Her tears cascade down her cheeks.
Writer, I know you will do all of those things and more. I believe in you and you have already given me everything. I don't need the world as long as I have you, and now this little one
.

She lays her hand on top of mine before adding,
I couldn't ask for more.
We form the ‘I love you’ sign, putting our fingertips together and mouth ‘I love you’.

I lean down, bringing my lips to hers in a feather light kiss before I work my way down her body again. This time I don’t stop at her stomach, I go right for her pussy, spreading her wide open for me. I take a few seconds to lap at her front to back then zoning in on her swollen clit. I devour her like I'm a starved man, like I'm having my last meal.

Fucking delicious!

When her back starts arching, eyes close, and her head goes deeper into the pillow, I know she is close. I push two fingers inside of her and curl them, stroking on her perfect spot that will set her off. Her chest heaves as her walls tighten around my fingers. Push inside, apply pressure, rub her g-spot, and pull out. I repeat these actions over and over, going harder each time.

Her body shakes.

Her feet dig into the bed.

Her hands find my hair and pull me closer.

She's coming!

She's beautiful. Perfect.

Ever cums so fuckin' hard, the first squirt hits my tongue, making me delirious. I don't stop. I keep going, sucking her dry until her thighs tighten around my head and she starts trying to pull away because it is too sensitive. I pull away and climb up her body, holding my weight with my hands. Ever grips my head, bringing me down to kiss her so she can taste herself.

Reaching down, I line my cock up to her opening, and in one swift push I am balls deep inside her tight heat. I let out a grunt and have to keep still for a moment because my balls are about to explode. I don't want to blow my load too soon.

When I have a hold on myself, I start to move and give her everything I have. There is no control in my thrusts, they are erratic as I roll my hips hitting her spot and send her into another beautiful orgasm. I pick up my pace as I feel my balls start to tighten up once more and that burn in my spine starts to go through my body. I'm going to fuckin' lose it soon. I pound furiously into her until I feel my release take over. I fight to keep my eyes on her as I bite down on my lip.

I growl out her name, say she's mine and a lot of other filthy shit I wish she could hear as my hot cum fills her to the hilt. I slow my movements until I come to a stop. I lean down, kissing her on the tip of her nose, eyes, chin, cheeks, forehead and lastly, her lips before rolling us over. I want to stay connected with her for just a little while longer. I stare at the ceiling and decide how to tell her what I have been thinking about since she was kidnapped.

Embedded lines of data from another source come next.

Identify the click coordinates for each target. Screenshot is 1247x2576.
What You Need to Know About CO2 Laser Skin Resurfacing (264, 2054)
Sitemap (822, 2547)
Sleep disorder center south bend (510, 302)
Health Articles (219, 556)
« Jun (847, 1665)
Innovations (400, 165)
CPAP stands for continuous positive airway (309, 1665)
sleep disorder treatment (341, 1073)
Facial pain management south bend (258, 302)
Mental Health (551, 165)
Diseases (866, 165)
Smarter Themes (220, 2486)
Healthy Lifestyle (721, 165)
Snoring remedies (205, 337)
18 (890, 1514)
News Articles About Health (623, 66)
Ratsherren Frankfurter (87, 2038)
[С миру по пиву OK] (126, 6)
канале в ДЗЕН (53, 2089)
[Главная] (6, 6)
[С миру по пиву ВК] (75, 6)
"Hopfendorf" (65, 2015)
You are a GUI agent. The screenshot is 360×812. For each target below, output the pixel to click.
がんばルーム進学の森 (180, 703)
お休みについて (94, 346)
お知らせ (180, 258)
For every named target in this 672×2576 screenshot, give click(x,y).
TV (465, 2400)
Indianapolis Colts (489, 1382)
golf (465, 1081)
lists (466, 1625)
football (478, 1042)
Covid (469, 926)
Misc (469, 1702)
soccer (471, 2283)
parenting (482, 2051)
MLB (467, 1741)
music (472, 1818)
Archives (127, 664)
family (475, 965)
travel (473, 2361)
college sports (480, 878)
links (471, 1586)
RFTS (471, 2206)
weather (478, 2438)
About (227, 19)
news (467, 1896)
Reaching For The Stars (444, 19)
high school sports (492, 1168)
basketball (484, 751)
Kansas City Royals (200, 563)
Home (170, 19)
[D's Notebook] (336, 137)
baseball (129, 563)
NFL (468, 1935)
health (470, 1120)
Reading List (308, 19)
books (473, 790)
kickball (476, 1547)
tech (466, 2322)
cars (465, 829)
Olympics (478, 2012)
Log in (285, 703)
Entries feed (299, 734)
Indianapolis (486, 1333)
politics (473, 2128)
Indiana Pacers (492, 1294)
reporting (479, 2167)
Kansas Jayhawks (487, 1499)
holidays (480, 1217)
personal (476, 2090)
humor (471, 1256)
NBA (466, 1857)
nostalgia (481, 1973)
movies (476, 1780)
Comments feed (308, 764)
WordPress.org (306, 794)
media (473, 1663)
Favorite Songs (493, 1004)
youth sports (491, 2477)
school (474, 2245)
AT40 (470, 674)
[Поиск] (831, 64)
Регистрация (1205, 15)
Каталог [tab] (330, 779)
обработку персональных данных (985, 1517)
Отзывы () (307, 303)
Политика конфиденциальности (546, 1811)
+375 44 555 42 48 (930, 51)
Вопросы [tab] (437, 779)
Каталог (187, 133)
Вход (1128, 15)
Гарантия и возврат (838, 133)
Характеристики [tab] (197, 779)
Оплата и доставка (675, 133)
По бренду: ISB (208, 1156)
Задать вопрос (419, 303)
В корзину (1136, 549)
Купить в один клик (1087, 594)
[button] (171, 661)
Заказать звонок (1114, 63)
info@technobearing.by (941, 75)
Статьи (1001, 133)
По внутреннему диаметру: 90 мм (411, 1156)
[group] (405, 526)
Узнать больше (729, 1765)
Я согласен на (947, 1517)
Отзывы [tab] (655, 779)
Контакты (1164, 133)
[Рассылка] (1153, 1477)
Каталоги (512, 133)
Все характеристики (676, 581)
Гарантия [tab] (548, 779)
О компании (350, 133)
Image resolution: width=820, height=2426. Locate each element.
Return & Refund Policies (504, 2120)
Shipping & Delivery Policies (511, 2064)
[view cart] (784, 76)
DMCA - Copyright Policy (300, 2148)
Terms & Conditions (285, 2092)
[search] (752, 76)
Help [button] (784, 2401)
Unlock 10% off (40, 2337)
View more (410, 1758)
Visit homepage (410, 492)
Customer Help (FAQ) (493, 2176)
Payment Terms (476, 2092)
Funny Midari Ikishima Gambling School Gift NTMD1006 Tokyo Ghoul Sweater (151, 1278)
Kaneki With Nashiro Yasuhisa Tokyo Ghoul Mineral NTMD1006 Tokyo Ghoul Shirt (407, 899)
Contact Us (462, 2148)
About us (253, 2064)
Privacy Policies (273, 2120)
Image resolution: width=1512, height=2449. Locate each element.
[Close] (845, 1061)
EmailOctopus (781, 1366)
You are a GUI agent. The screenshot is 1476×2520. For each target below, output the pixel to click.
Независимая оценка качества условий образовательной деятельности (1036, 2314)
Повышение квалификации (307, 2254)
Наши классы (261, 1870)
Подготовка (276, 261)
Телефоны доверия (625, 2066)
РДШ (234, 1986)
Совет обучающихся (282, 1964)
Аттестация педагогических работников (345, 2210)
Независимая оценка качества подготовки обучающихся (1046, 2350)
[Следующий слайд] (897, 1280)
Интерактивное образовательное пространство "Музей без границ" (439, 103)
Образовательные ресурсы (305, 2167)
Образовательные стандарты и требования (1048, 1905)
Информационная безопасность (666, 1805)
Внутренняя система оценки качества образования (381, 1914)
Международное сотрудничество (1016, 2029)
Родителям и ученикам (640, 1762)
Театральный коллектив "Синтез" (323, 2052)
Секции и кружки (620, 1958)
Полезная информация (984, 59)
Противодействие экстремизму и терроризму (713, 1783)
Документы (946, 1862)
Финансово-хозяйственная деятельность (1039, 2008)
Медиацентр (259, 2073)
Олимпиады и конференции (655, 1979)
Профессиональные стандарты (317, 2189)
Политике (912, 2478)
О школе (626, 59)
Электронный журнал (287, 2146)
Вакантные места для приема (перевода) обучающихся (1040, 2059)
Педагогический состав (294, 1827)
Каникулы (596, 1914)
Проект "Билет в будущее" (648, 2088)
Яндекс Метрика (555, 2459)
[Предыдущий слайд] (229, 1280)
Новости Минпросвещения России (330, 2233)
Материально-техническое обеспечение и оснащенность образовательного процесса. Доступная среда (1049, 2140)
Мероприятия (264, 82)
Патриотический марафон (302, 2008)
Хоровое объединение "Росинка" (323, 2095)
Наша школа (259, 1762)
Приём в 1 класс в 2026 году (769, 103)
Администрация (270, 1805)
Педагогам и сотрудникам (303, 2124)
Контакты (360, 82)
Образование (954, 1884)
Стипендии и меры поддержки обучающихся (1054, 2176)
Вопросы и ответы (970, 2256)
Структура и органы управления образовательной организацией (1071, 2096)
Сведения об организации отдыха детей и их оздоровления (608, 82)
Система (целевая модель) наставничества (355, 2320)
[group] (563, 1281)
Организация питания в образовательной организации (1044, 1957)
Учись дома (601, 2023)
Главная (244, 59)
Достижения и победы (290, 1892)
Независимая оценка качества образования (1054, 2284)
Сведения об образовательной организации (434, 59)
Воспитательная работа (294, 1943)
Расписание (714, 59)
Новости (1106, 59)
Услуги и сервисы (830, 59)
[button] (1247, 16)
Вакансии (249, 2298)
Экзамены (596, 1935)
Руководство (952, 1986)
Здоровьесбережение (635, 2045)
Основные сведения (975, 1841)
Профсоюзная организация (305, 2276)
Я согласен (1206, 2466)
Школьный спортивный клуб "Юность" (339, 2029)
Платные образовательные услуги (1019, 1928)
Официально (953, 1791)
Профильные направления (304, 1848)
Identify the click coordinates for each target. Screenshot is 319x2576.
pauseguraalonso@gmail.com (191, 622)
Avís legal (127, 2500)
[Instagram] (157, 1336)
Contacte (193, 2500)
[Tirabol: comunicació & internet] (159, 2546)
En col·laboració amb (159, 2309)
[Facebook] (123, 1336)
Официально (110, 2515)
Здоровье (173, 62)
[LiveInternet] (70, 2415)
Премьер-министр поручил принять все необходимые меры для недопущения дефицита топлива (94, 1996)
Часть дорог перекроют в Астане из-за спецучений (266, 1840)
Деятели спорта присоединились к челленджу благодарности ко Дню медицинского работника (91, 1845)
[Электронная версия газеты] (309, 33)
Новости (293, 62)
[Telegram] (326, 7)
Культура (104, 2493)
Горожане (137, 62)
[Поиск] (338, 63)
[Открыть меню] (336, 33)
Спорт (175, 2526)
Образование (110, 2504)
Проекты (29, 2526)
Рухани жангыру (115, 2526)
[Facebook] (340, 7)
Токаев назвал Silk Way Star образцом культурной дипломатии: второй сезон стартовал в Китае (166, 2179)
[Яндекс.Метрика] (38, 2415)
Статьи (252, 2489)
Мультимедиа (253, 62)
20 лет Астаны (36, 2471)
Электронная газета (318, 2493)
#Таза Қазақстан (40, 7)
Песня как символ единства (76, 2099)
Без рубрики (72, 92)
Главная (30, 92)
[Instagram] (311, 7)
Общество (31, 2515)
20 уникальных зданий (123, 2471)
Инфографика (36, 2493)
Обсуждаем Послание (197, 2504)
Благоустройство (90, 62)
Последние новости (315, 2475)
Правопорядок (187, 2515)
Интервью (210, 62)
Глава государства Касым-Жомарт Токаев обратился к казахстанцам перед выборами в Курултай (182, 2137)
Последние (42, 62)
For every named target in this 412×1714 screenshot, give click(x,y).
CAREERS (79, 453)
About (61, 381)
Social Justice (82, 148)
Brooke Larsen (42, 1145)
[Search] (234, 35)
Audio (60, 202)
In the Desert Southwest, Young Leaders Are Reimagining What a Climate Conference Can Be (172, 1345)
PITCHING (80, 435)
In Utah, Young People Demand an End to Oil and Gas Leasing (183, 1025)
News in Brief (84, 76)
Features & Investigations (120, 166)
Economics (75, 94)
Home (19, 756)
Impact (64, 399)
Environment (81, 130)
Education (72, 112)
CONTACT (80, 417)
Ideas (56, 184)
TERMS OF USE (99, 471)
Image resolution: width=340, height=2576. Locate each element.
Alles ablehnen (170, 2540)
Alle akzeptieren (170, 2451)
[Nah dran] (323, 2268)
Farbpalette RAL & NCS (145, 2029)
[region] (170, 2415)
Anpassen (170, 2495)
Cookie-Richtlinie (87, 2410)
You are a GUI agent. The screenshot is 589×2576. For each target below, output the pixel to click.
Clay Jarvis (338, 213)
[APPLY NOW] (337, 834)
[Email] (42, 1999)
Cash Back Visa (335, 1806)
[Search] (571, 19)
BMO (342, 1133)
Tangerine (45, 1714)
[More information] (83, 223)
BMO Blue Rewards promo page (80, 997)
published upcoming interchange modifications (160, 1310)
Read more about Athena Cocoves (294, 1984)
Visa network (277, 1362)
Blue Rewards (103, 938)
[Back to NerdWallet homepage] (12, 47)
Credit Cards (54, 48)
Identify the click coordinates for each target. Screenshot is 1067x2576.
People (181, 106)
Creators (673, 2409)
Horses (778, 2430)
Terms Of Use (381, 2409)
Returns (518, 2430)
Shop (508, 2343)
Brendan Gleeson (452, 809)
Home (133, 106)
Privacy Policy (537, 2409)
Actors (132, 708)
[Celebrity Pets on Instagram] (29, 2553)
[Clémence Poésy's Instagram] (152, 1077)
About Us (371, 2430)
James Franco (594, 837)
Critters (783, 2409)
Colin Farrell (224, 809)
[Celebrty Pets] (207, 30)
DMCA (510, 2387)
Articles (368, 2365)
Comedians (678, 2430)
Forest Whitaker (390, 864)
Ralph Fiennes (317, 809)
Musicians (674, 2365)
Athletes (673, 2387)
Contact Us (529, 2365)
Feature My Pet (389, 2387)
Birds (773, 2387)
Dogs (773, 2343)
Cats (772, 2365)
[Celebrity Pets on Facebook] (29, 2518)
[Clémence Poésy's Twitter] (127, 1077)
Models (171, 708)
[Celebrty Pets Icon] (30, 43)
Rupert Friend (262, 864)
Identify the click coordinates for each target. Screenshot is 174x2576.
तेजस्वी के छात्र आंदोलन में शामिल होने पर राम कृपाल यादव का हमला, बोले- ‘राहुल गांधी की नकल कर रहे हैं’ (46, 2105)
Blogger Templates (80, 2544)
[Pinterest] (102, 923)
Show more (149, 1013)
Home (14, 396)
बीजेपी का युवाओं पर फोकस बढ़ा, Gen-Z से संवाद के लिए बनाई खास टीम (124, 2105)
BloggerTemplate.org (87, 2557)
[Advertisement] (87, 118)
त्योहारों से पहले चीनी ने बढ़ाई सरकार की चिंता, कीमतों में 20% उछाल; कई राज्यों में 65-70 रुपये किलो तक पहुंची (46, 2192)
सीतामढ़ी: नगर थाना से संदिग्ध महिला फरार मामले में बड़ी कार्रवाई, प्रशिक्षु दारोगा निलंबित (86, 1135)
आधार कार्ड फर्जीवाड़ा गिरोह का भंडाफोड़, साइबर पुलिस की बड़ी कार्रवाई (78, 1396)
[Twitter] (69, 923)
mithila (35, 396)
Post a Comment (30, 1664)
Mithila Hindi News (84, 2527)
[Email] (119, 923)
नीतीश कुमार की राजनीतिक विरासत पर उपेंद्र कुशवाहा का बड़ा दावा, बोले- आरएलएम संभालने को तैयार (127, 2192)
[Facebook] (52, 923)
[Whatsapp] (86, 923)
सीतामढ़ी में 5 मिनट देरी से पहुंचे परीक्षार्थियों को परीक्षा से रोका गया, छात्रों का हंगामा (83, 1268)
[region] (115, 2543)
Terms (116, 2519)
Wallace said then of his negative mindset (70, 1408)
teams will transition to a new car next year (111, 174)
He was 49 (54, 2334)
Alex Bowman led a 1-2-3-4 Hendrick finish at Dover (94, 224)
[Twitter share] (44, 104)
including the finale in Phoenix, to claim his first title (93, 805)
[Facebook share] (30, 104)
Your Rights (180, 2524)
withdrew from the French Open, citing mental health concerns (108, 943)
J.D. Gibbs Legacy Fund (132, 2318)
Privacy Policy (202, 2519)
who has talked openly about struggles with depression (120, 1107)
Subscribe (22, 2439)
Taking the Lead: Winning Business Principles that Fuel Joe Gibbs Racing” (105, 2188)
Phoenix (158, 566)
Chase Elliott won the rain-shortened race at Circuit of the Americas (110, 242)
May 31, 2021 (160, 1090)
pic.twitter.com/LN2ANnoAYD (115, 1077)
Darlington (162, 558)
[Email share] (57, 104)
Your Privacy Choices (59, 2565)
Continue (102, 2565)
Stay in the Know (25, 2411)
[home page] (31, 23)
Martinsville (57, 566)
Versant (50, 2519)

I slowly pull out of her, then put my boxer briefs back on before I grab two washcloths and go out to the bathroom. I let the water from the sink heat up and then clean myself off. I wet the other one for her and head back to my bedroom.

I sit on the bed next to her, clean between her legs and throw the washcloths off to the side where they land in the hamper. Ever is watching me, confusion set in place. She is wondering why I'm not lying down with her.
I have to tell you something.

Okay.
She has a look of mixed emotions worry, confusion, doubt.

I want to get the cochlear implant.
She sits up in front of me.

Are you sure? Why? We've never talked about this before.

Yeah I'm sure. It's just something I started thinking about. When you were kidnapped, I hated that I had to have someone tell me what was going on. I didn't like it at all. I wanted to hear like everyone else, especially with it having to do with you.

Now, there's another reason, and I don't know how you are going to feel about it.

What is it?
Her brows furrow as she questions, but I think deep down she knows.

I want to here our baby's heartbeat. I want to hear their first words. I don't want to miss out on anything.
She looks away from me and I think I have upset her. I hope to God I haven't. I see the tear escape before she swipes it away and turns back to me. Ah fuck, I don't want her to cry.

Okay. I think you should do it. I want you to hear everything. You had your hearing once so you know what you are missing. That's something I never had. I want that for you. I want you to hear.

Are you sure? Are you upset?

Yes, I'm sure and no, I'm not upset, but I want you to promise me something.

Anything, Sugar, just name it.

I want you to promise me that you will tell me what the heartbeat sounds like.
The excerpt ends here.